She claimed she had never gotten out of the vehicle when they returned to look for Chris on the morning of the 17th. And discrepancies like this slowly became a recurring theme between the two women's accounts. There were inconsistencies in their statements, conflicting information, confusing information, and you get the picture. Which only made investigators grow more suspicious of them.
On top of that, investigators had also tracked down surveillance footage from a bank ATM in Jacksonville, Oregon. And that machine had captured footage of a roadway authorities believed Tricia should have taken to return to the campsite on the morning of the 17th.
But nowhere in that video did authorities see her vehicle pass by, which contradicted her claim that she'd gone back to look for Chris at that time. Deputies were also curious about the fact that she'd said she hadn't found anything at the campsite when she'd allegedly returned for Chris.
It seemed awfully strange that she hadn't noticed something as obvious as a tent pole in the fire pit or the tent stakes on the ground, when it seemed investigators had managed to find those items rather easily. In addition to these puzzling observations, the further investigators talked with Trisha, the more they learned about her marriage with Chris.
And that information really made them tilt their heads. According to coverage I found from a detailed blog by Chris's father, Mike, Chris and Trisha had met in September 2008 and then got married in the summer of 2009 when he was 30 and she was 24. When Tricia met Chris, she already had a son from a previous relationship, but Chris accepted the boy as if he was his own.
A few months after getting married, the couple welcomed a daughter together. From the outside looking in, the McCallums seemed to be a happy family of four. Chris's dad, Mike, said that after the couple's daughter was born, Chris was the happiest Mike had ever seen him.
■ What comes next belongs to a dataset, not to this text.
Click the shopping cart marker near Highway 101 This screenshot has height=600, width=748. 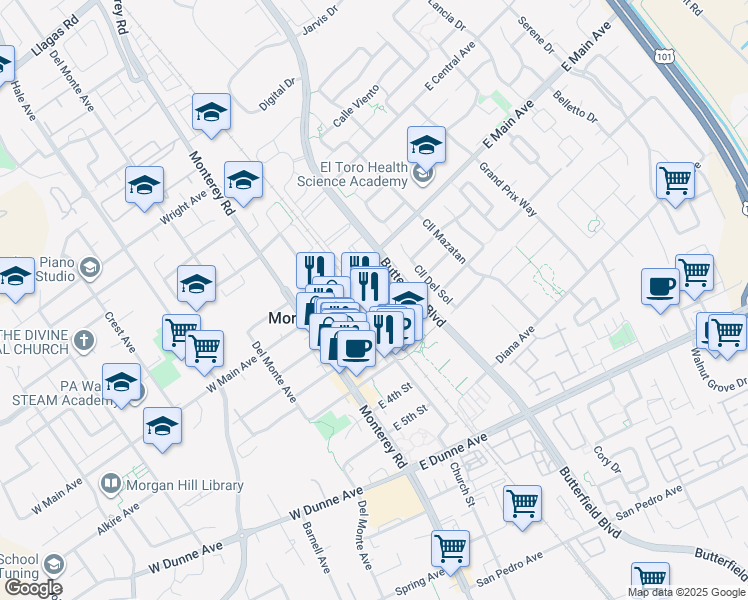click(676, 182)
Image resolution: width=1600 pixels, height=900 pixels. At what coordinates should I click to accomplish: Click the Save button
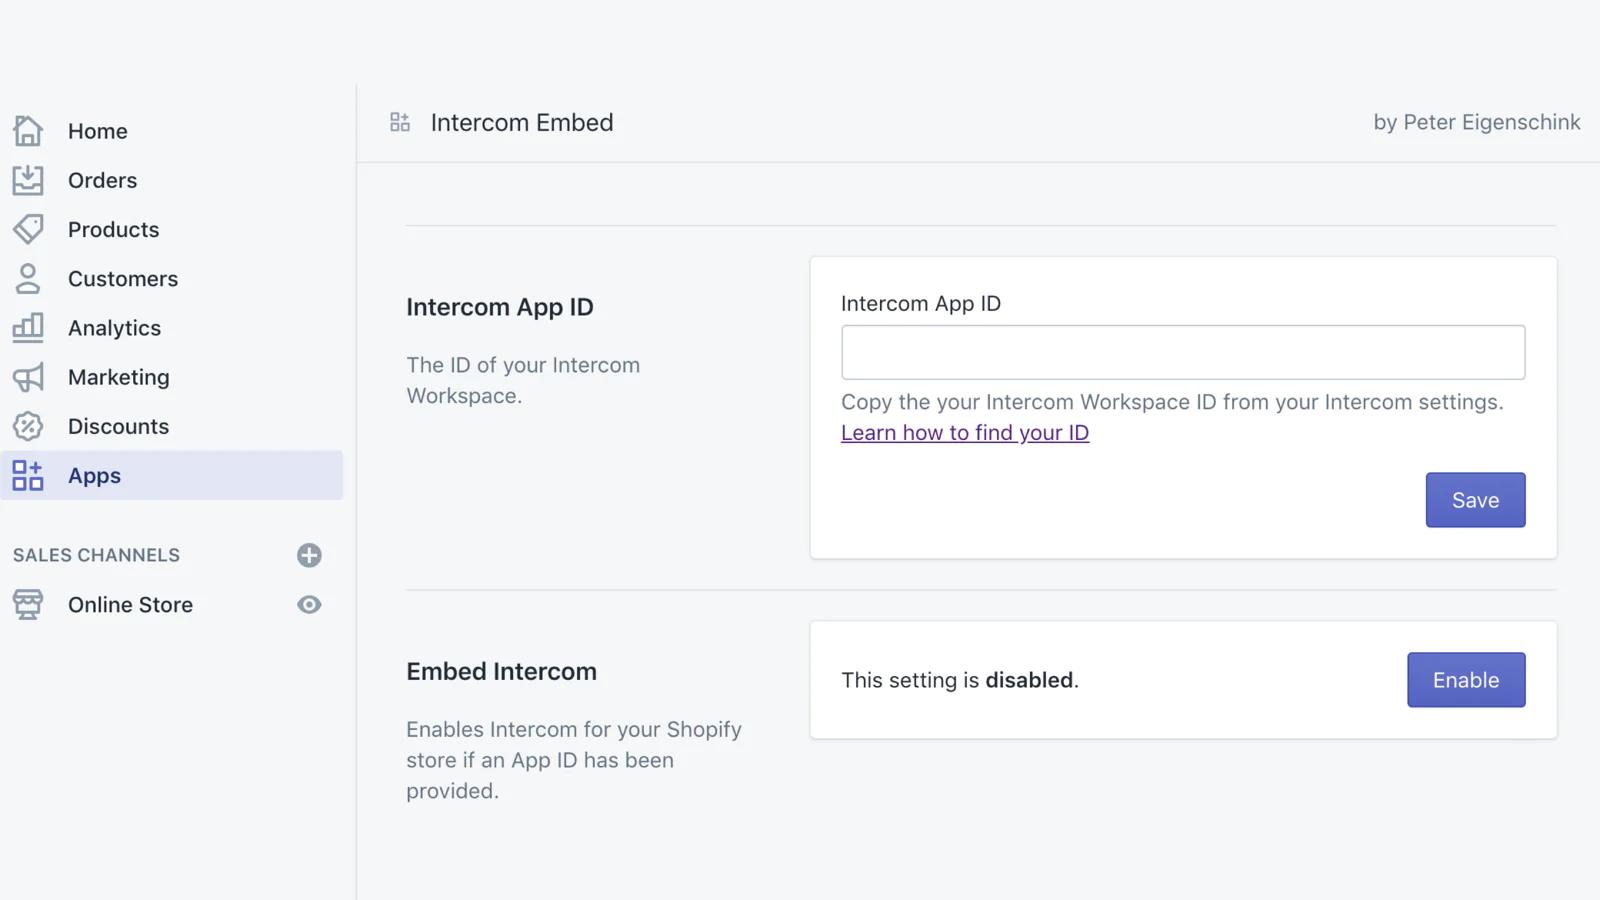(1475, 500)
Chris was described as energetic, smart, hardworking, extremely dedicated to his family, and pursued higher education in the field of dentistry so he could make more money to provide for his wife and kids. By the summer of 2010, though, the family's financial situation and living arrangements had hit a bit of a rough patch.
According to Robert Scott's book and Mike McCallum's blog, the family had been living at Trisha's grandmother's home since they'd gotten married, but in the summer of 2010, she'd forced them to move out of that residence. And after that, both Chris and Trisha had difficulty finding jobs in Medford.